Four books that should be on high school reading lists.
November 13, 2017
9 mins read

As a college student looking back fondly at my days in high school, I can remember that it was a stressful and complicated time. High-schoolers are navigating an entirely different arena from what they have experienced previously. They are trying to figure out who they are, balance school work, attend soccer practice, show up at parties and make or lose friends. High school is a time of uneasiness. However, it is also a time of change. Everything changes in high school. Well, everything but the assigned reading.

“The Great Gatsby,” “Lord of the Flies,” “Animal Farm.” Any of these sound familiar?  They should because I have no doubt you’ve read all three of them at some point in your academic career. I know I did. All three. In the same year. These are just a sample of fifteen or so recycled novels that all high school literature classes use in their curriculum, and I understand why. These books and their counterparts are more than worthy of their literary pedigree. They discuss salient themes and craft relatable and incandescent characters. It stands to reason that students have the opportunity to read them, hopefully as many of them as is possible. However, no one needs to read “Hamlet” five times in two years. Trust me.

Therefore, while students are receiving a regurgitated literary experience, countless other remarkable books are being ignored. With that thought, I foray into my suggestions for new novels to add to the reading lists.

“The Stranger” by Albert Camus

Cover of ‘The Stranger’ (Image via Goodreads)

Now, while this text does appear on some high school reading lists as it did on mine, it does not appear nearly as often as it should. This novel changed everything I thought I believed in. I know that is a pretty bold statement to make, but I cannot rationalize any other words that could do it justice. Reading “The Stranger” for the first time, I was completely overwhelmed at the deliberateness in each of Camus’s pages. Every moment is there for a reason. More importantly, every absence of a moment is there for a reason.
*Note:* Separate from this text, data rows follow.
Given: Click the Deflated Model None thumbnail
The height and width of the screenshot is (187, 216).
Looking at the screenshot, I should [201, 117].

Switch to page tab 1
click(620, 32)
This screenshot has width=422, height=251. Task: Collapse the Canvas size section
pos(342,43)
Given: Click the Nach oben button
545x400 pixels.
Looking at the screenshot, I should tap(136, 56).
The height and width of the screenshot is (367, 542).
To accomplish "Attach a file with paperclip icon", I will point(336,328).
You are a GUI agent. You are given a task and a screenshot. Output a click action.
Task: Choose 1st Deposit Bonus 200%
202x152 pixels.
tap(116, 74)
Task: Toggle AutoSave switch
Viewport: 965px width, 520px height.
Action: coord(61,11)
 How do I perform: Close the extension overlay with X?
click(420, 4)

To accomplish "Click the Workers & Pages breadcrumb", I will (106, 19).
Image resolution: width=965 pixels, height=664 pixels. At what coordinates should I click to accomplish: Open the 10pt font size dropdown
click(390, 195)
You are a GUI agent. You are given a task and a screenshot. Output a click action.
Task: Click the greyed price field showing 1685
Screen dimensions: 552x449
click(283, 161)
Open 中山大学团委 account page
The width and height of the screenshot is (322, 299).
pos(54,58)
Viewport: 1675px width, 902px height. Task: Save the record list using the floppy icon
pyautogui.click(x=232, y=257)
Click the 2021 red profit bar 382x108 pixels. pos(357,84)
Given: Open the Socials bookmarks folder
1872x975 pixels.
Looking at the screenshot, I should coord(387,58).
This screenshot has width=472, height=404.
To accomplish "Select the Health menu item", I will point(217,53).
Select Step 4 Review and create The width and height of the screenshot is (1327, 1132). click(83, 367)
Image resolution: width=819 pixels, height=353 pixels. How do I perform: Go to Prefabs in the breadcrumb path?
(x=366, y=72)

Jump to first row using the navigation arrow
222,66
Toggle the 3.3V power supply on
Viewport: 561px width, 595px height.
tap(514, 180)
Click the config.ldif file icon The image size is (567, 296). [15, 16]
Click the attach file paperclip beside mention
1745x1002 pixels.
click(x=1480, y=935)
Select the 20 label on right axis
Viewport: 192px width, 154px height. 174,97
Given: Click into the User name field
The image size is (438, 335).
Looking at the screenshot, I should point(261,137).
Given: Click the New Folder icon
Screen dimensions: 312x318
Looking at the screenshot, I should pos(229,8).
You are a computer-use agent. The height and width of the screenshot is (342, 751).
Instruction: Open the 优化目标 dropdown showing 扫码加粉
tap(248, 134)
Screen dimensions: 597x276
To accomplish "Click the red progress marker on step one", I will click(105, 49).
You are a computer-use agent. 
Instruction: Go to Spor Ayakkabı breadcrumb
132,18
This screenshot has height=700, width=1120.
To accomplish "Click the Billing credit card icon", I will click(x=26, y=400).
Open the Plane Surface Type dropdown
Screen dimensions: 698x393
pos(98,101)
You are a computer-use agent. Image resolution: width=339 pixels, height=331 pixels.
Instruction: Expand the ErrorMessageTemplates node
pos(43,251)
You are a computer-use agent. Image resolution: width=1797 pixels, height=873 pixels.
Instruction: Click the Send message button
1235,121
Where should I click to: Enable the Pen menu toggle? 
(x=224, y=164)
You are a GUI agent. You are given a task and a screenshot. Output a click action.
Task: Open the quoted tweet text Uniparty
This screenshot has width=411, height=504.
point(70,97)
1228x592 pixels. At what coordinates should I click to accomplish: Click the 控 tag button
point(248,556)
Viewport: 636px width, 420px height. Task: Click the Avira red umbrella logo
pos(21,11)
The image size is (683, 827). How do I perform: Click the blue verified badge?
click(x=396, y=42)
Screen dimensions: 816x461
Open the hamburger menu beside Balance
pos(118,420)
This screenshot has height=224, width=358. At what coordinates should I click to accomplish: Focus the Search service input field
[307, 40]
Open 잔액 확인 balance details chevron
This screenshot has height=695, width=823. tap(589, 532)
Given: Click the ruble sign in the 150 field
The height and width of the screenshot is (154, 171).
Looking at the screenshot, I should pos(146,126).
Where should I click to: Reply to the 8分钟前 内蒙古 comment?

“The Stranger” centralized on plot and one doesn’t understand all the intricacies and character evolution until they have finished reading it. In fact, throughout the entire novel, readers are confused, uncomfortable and disillusioned because the main character, Meursault, only exists within the physical world, his emotion detached from society and his beliefs steadfast on the inevitability of death. The novel plays around heavy themes of the tangible world, illusory depictions of self and absurdism. But its real brilliance is in its paradoxes and Camus’s unparalleled ability to make the reader a conduit for Meursault’s disquietude.

“Housekeeping” by Marilynne Robinson

Cover of ‘Housekeeping’ (Image via Amazon)

As a shining example of a breakout novel, “Housekeeping” tells the story of three generations of women and their individual journeys to understand and project the idea of “keeping a home” after being raised by a succession of relatives following their mother’s suicide. For Grandma Foster, the idea of housekeeping comes in a traditional sense with old values of religion; for Lucille, it is to assimilate herself into the sphere of the elite; for Sylvie and later Ruthie, it is moving through life as transients, taking comfort in the moments.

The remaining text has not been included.